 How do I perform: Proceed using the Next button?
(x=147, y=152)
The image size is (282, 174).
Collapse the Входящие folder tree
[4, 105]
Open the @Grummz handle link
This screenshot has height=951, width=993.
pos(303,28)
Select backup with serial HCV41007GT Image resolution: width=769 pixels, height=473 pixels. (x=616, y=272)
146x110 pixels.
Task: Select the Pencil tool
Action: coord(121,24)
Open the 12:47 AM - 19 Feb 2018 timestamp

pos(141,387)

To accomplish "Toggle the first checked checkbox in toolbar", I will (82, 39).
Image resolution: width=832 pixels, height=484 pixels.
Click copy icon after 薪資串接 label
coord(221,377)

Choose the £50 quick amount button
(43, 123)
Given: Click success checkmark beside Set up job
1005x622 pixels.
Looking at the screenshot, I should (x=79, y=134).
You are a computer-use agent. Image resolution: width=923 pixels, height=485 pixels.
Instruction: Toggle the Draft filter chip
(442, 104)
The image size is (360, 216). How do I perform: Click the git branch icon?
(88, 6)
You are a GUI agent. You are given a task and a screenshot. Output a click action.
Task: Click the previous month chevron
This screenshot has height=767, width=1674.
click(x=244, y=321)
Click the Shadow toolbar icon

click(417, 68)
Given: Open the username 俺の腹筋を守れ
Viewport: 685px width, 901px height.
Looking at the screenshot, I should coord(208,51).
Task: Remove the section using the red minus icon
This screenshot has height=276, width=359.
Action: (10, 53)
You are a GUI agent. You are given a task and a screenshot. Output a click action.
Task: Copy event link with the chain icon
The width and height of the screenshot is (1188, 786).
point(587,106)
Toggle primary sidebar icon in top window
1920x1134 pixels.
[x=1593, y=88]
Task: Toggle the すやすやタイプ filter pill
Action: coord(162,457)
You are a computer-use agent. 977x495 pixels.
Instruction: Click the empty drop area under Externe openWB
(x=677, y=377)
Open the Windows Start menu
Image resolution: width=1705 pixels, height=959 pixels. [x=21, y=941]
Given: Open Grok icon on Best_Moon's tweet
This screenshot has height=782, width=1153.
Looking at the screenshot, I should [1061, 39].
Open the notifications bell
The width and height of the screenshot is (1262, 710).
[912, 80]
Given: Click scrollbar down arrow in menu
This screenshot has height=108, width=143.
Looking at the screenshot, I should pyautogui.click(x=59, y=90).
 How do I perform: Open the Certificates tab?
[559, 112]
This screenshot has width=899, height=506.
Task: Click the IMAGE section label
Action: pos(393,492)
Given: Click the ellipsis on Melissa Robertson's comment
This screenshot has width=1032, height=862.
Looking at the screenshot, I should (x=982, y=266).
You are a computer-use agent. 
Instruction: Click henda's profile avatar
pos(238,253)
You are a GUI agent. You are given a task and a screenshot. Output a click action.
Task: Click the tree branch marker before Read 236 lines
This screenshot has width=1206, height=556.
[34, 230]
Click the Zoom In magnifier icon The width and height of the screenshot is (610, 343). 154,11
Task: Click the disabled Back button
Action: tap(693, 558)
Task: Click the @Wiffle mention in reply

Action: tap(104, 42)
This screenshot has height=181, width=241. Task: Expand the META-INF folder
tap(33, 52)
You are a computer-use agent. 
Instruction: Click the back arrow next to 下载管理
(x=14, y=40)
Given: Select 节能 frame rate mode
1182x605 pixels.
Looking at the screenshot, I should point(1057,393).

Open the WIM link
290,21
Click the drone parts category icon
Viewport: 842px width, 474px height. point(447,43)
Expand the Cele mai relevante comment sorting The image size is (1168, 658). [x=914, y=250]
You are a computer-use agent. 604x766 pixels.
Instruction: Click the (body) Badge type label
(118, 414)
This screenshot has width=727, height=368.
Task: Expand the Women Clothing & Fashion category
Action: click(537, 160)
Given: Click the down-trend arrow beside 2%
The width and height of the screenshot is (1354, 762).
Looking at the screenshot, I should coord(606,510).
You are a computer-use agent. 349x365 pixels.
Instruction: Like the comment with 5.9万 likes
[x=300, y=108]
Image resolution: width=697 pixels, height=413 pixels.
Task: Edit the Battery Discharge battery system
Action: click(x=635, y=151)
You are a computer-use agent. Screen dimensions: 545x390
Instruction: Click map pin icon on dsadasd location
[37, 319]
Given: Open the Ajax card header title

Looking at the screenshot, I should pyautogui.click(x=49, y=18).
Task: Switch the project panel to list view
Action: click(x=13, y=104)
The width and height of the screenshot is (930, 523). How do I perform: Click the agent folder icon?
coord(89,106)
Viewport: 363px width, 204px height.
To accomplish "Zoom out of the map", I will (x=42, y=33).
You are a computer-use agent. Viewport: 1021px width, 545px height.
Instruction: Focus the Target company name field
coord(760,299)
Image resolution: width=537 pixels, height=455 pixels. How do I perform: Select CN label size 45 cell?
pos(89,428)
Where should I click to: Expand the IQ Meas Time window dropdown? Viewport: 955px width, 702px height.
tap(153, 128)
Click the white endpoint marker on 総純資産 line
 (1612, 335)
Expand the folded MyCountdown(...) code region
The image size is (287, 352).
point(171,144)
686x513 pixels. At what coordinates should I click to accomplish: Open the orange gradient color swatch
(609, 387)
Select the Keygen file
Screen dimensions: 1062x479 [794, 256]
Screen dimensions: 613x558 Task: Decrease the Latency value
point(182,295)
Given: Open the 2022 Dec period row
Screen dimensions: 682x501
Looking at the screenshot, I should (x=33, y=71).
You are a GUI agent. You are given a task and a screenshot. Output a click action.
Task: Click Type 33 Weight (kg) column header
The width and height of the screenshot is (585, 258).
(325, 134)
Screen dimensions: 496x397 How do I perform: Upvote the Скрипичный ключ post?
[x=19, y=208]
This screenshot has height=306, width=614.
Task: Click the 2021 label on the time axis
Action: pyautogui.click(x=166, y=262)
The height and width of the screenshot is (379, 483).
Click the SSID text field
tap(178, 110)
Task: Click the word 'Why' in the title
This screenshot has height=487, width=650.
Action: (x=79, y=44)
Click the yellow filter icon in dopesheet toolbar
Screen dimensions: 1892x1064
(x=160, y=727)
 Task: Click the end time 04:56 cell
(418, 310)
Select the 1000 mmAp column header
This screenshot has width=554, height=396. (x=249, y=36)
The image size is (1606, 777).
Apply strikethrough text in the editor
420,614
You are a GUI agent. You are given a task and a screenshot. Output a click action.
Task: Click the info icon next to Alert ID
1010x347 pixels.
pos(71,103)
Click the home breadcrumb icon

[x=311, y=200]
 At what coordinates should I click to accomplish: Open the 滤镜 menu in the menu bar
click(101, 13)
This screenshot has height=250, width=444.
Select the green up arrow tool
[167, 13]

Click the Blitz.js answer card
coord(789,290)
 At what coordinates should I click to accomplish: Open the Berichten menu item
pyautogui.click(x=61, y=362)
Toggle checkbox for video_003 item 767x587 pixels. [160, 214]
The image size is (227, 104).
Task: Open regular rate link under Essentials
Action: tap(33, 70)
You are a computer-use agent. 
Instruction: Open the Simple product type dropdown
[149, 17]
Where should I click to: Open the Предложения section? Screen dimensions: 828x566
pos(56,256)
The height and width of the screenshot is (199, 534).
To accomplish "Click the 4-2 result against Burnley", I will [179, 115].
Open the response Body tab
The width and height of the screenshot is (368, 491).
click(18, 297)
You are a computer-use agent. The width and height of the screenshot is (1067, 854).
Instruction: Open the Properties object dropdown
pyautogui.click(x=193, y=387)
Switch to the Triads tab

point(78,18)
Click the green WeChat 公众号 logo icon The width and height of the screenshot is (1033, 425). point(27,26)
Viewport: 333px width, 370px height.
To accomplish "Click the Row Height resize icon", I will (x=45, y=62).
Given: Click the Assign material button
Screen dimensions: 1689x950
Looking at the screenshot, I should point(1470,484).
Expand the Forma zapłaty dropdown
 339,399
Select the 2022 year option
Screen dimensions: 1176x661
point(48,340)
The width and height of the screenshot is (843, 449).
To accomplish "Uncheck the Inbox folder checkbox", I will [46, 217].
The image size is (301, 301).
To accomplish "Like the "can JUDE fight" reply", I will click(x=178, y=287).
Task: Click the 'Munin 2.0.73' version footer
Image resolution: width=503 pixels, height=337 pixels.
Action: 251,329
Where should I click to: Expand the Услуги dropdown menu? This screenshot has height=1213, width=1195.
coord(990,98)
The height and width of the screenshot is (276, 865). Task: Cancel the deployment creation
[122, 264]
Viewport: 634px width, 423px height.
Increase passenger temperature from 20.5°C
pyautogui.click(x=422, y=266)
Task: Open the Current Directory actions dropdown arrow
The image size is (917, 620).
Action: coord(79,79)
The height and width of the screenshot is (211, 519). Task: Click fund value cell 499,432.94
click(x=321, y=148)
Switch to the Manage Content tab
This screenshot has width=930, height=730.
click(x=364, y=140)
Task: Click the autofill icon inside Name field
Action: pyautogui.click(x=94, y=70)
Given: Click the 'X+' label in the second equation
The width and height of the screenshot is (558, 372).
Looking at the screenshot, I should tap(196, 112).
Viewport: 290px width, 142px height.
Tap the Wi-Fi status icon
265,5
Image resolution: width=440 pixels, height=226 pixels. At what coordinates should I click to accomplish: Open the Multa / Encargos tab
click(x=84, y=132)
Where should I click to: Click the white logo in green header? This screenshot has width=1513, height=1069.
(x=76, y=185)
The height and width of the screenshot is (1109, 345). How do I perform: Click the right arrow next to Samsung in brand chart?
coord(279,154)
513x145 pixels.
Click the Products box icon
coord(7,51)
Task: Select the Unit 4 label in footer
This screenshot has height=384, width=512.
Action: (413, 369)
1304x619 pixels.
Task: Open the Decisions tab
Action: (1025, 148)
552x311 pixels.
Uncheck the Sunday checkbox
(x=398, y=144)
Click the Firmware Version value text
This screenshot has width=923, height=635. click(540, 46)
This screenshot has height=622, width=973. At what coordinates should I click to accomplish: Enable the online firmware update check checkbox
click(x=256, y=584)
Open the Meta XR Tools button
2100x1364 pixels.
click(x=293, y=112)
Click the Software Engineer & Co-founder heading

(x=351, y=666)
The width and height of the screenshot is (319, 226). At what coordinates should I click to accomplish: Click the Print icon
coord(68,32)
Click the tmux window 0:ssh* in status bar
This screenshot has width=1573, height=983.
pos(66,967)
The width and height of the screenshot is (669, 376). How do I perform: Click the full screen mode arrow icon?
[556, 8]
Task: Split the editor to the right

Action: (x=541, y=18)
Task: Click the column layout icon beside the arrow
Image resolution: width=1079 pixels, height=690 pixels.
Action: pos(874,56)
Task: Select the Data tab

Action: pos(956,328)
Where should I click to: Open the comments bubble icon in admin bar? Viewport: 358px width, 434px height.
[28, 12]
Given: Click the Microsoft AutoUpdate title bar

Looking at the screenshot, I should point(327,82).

_____

▶ [Required work]: Rescale the lines from the line with "The image size is (1606, 777)." up to and including the line with "[x=311, y=200]". Write each of these lines out again, requests included, and multiply every coordinate in the answers by 2.25, rounding to whole numbers with halves rounded up.

▶ [Response for this exercise]:
The image size is (1606, 777).
Apply strikethrough text in the editor
945,1382
You are a GUI agent. You are given a task and a screenshot. Output a click action.
Task: Click the info icon next to Alert ID
1010x347 pixels.
pos(160,232)
Click the home breadcrumb icon

[x=700, y=450]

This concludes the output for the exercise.